[Pywikipedia-l] SVN: [5369] trunk/pywikipedia/checkimages.py

Wed May 14 13:07:37 UTC 2008

Revision: 5369
Author:   filnik
Date:     2008-05-14 13:07:37 +0000 (Wed, 14 May 2008)

Log Message:
-----------
Updating the dupe-function

Modified Paths:
--------------
    trunk/pywikipedia/checkimages.py

Modified: trunk/pywikipedia/checkimages.py
===================================================================

--- trunk/pywikipedia/checkimages.py	2008-05-14 11:33:04 UTC (rev 5368)
+++ trunk/pywikipedia/checkimages.py	2008-05-14 13:07:37 UTC (rev 5369)
@@ -59,10 +59,14 @@
 * Text= This is the template that the bot will use when it will report the image's problem.
 
 ---- Known issues/FIXMEs: ----
+* Clean the code, some passages are pretty difficult to understand if you're not the coder.
 * Fix the "real-time" regex and function
 * Add the "catch the language" function for commons.
 * Fix and reorganise the new documentation
 * Add a report for the image tagged.

WHAT THE TASK REQUIRES - For each statement, say yes or no to whether it agrees with the commit notice, and quote the notice's words that settle it. 1. The log message says the change updates the dupe function. 2. The newly added known issue says the code is easy for anyone to follow. 3. The earlier version of the file was revision 5368.

Pointing records for text and elements
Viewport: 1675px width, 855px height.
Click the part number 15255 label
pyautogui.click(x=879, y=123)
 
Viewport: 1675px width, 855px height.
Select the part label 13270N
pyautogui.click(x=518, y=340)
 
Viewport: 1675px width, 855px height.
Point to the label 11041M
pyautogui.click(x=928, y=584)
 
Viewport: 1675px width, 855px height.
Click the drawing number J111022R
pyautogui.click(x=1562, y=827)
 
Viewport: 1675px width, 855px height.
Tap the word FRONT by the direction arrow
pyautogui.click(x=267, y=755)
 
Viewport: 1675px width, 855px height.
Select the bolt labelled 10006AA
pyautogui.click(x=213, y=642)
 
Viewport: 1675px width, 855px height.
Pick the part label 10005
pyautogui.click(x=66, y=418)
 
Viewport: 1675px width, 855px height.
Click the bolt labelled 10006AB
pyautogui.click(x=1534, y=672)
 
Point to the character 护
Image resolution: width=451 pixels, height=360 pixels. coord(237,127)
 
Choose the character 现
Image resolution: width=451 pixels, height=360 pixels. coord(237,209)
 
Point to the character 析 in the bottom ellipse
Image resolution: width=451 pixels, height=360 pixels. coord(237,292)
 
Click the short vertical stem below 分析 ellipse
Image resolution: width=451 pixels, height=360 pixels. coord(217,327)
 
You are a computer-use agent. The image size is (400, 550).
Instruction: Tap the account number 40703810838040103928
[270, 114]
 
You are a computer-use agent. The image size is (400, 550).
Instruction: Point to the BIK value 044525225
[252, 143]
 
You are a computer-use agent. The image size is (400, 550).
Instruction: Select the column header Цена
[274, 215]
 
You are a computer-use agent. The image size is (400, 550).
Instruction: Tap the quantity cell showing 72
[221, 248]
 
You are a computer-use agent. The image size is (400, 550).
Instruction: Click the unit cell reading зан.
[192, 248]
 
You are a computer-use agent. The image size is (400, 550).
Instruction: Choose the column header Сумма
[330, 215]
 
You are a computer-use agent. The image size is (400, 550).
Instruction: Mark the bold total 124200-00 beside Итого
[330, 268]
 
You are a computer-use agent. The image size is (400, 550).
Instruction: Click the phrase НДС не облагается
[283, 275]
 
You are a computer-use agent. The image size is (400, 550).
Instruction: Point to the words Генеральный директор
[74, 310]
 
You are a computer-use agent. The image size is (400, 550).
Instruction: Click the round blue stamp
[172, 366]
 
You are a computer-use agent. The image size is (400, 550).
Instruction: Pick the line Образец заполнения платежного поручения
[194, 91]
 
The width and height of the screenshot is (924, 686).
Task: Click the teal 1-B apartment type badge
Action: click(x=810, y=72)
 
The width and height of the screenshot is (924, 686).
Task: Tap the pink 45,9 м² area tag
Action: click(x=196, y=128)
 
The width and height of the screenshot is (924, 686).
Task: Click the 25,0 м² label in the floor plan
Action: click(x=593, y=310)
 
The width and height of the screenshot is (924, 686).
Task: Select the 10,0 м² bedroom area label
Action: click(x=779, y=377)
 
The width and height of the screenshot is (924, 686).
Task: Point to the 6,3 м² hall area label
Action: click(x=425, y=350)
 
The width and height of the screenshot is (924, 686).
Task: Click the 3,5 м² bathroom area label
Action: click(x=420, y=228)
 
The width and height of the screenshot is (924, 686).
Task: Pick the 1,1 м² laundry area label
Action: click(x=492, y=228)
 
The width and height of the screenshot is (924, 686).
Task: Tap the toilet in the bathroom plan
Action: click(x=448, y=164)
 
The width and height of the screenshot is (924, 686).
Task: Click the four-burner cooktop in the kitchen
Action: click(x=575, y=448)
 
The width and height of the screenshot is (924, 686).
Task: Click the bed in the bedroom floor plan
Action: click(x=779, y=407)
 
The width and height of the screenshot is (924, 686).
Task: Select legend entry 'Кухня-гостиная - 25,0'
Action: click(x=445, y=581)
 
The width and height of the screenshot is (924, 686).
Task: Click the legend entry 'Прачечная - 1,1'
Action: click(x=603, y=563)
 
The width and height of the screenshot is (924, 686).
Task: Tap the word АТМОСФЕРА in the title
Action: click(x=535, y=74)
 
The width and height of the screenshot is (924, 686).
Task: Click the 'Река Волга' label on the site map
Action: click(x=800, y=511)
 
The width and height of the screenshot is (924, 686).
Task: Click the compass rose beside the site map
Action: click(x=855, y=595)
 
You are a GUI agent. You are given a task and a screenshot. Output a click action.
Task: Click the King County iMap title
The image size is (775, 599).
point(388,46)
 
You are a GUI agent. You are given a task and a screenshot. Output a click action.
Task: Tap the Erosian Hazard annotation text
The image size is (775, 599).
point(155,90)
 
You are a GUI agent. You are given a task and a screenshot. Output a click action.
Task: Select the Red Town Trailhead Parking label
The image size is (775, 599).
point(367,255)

FINISHED TASK -
1. Yes: "Updating the dupe-function"
2. No: "some passages are pretty difficult to understand if you're not the coder."
3. Yes: "(rev 5368)"